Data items
◆ ◆ ◆
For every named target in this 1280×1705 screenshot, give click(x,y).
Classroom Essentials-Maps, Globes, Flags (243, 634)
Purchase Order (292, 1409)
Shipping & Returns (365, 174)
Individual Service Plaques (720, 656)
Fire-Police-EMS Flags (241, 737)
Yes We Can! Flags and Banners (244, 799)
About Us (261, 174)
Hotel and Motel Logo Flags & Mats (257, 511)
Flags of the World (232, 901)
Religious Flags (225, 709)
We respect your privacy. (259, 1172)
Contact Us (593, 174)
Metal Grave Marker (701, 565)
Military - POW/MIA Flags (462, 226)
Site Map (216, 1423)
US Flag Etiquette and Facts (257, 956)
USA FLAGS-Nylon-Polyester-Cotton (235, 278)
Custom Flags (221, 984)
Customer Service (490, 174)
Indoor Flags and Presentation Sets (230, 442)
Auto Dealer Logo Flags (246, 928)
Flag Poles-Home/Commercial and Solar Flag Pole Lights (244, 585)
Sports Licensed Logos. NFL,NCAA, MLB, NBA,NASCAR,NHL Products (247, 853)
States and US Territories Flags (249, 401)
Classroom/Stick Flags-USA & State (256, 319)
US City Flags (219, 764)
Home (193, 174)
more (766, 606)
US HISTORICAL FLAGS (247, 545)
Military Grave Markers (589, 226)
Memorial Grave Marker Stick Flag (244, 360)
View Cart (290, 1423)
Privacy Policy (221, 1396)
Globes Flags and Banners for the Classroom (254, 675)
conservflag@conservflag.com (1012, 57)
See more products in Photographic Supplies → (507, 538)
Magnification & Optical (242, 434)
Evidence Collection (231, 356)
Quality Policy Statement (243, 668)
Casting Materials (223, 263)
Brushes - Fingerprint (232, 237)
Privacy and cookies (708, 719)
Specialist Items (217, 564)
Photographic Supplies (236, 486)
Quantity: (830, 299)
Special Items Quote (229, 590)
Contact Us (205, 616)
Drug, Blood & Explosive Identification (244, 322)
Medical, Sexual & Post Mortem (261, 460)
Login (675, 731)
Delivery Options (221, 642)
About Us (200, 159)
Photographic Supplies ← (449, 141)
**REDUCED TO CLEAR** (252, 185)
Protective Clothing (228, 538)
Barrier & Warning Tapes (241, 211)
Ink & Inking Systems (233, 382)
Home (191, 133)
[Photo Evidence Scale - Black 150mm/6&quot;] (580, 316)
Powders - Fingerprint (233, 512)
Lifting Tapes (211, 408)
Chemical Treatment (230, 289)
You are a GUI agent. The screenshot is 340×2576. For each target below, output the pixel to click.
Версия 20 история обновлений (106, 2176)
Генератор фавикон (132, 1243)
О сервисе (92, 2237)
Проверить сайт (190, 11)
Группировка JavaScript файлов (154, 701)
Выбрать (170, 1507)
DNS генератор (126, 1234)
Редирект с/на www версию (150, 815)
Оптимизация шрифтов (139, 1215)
◆ ◆ ◆
Count up the lines above in which the word "Grave" appears, and give nothing but that count.

◆ **EXERCISE ANSWER**
3